I think you have misunderstood some of the arguments to the linker, -lvtkIO would link to a library in the library path called libvtkIO.so, -ldl would link to a library called libdl.so. The -L argument is used to add additional paths the linker should search for libraries.
I'm having a problem with my compiler telling me there is an 'undefined reference to' a function I want to use in a library. Let me share some info on the problem:
I'm cross compiling with gcc for C.
I am calling a library function which is accessed through an included header which includes another header, which contains the prototype.
I have included the headers directory using -I and i'm sure it's being found.
I'm first creating the .o files then linking them in a separate command.
So my thought is it might be the order in which I include the library files, but i'm not sure what is the correct way to order them. I tried with including the headers folder both before and after the .o file.
Some suggests would be great, and maybe and explanation of how the linker does its thing.
Thanks!
Response to answers
there is no .a library file, just .h and .c in the library, so -l isn't appropriate
my understanding of a library file is that it is just a collection of header and source files, but maybe it's a collection of .o files created from the source?!
there is no library object file being created, maybe there should be?? Yes seems I don't understand the difference between includes and libraries...i'll work on that :-)
Thanks for all the responses! I learned a lot about libraries. I'd like to put all the responses as the accepted answer :-)
Headers provide function declarations and function definitions. To allow the linker find the function's implementation (and get rid of the undefined reference) you need to ask the compiler driver (gcc) to link the specific library where the function resides using the -l flag. For instance, -lm will link the math library. A function's manual page typically specifies what library, if any, must be specified to find the function.
If the linker can't find a specified library you can add a library search path using the -L switch (for example, -L/usr/local/lib). You can also permanently affect the library path through the LIBRARY_PATH environment variable.
Here are some additional details to help you debug your problem. By convention the names of library files are prefixed with lib and (in their static form) have a .a extension. Thus, the statically linked version of the system's default math library (the one you link with -lm) typically resides in /usr/lib/libm.a. To see what symbols a given library defines you can run nm --defined-only on the library file. On my system, running the command on libm.a gives me output like the following.
e_atan2.o:
00000000 T atan2
e_asinf.o:
00000000 T asinf
e_asin.o:
00000000 T asin
To see the library path that your compiler uses and which libraries it loads by default you can invoke gcc with the -v option. Again on my system this gives the following output.
GNU assembler version 2.15 [FreeBSD] 2004-05-23 (i386-obrien-freebsd)
using BFD version 2.15 [FreeBSD] 2004-05-23
/usr/bin/ld -V -dynamic-linker /libexec/ld-elf.so.1 /usr/lib/crt1.o
/usr/lib/crti.o /usr/lib/crtbegin.o -L/usr/lib /var/tmp//ccIxJczl.o -lgcc -lc
-lgcc /usr/lib/crtend.o /usr/lib/crtn.o
It sounds like you are not compiling the .c file in the library to produce a .o file. The linker would look for the prototype's implementation in the .o file produced by compiling the library
Does your build process compile the library .c file?
Why do you call it a "library" if it's actually just source code?
I fear you mixed the library and header concepts.

■ **Data block**
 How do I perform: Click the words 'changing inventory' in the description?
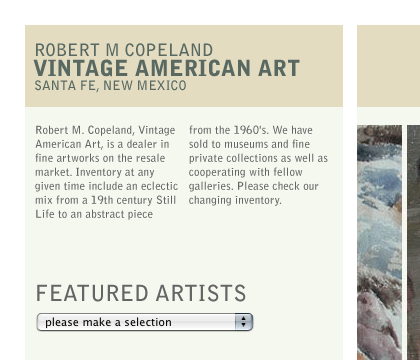(234, 200)
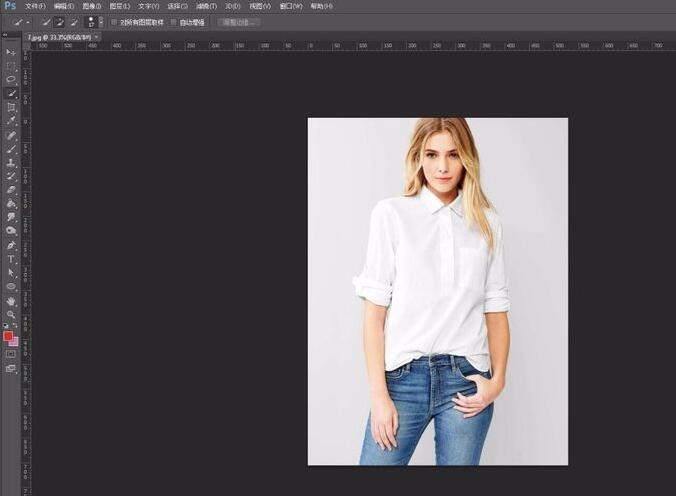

■ **Do this**
Please quote the passage of the linker thread starting at "If the linker" and ending at "LIBRARY_PATH environment variable.".

■ **Result below**
If the linker can't find a specified library you can add a library search path using the -L switch (for example, -L/usr/local/lib). You can also permanently affect the library path through the LIBRARY_PATH environment variable.